What a lift: How our boys in blue saved the honour of Gaelic football

What a lucky escape. The great matches we remember from our childhood were never that great. The bad matches were often worse. The 2011 All Ireland final might well have been the worst of all.

Which is the first reason why we should all be grateful to Dublin for saving the game of Gaelic football.

Finals often define the mood of the months or even years to come. A game of football played in a trench would have marked this year apart from the others, something to match the national mood.

Dublin prevented that happening. Instead we are illuminated this morning by something that has not been found in abundance, something to give us a spring in our step this morning -- optimism.

Dublin and Kerry are in the final again.

Even those who criticised Tyrone and Armagh for the blanket defence of the late 1990s were growing nostalgic with every Donegal match this year.

The final between Kerry and Donegal would have been a runner for the worst final of all time.

The semi-final scoreline will be the source of curiosity for years to come. Yesterday's showpiece English premiership match resembled it -- a soccer match when the winning team got as many scores as the winning All Ireland semi-finalist.

Eight points to six is a throwback to the early 1950s when the ways of stopping an opponent were defined by the physical force school of football. Since the 1970s, football has evolved rapidly with higher fitness and performance levels. Initially, speed and agility defined the game of the west and south, elbow-grease defined the game of the east and north, but even when Dublin, Meath, Armagh and Tyrone teams of the Nineties and Noughties got down and dirty there was still a chance for an opponent to carve something out of the stalemate.

Yesterday Dublin saved the honour of football.

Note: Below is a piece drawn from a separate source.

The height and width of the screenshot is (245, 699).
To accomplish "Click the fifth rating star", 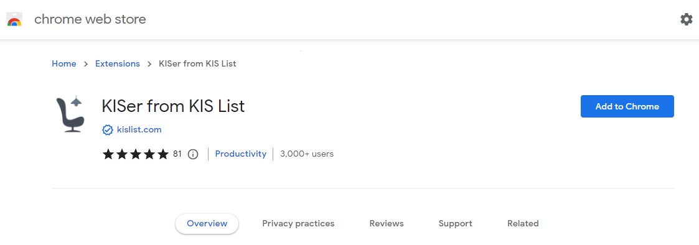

How they won is something that not even the management will be able to explain with any clarity. They had to climb into the trench to do it.

The Donegal option has proven more effective than anyone would have imagined and every team in Ireland is going to have to spend the winter fitting out some scoring half-backs if we are to be saved from the darkness that descended on soccer in the 1970s and rugby in the early 1980s.

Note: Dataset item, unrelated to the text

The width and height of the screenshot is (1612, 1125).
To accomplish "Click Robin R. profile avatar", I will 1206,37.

It has been a great summer for the city with the rise of hurling and football teams at different levels, a sort of coming of age for the sky blue that would be incomplete without a flagship event on the third Sunday in September.

It is a myth that the GAA in Dublin needs the All Ireland to keep its place at the heart of popular culture in the city. But a series of big matches, pilgrimages to the Hill and days in denim, will all help.

Better still to have a final between Dublin and Kerry, a combination that cheers us up by mentioning the two counties in one sentence.

It brings us back to that childhood when, even if it wasn't always sunny, the rain was soft. Back to the days there was trouble in the Middle East and when we were broke.

Guess that fits the mood of 2011 perfectly.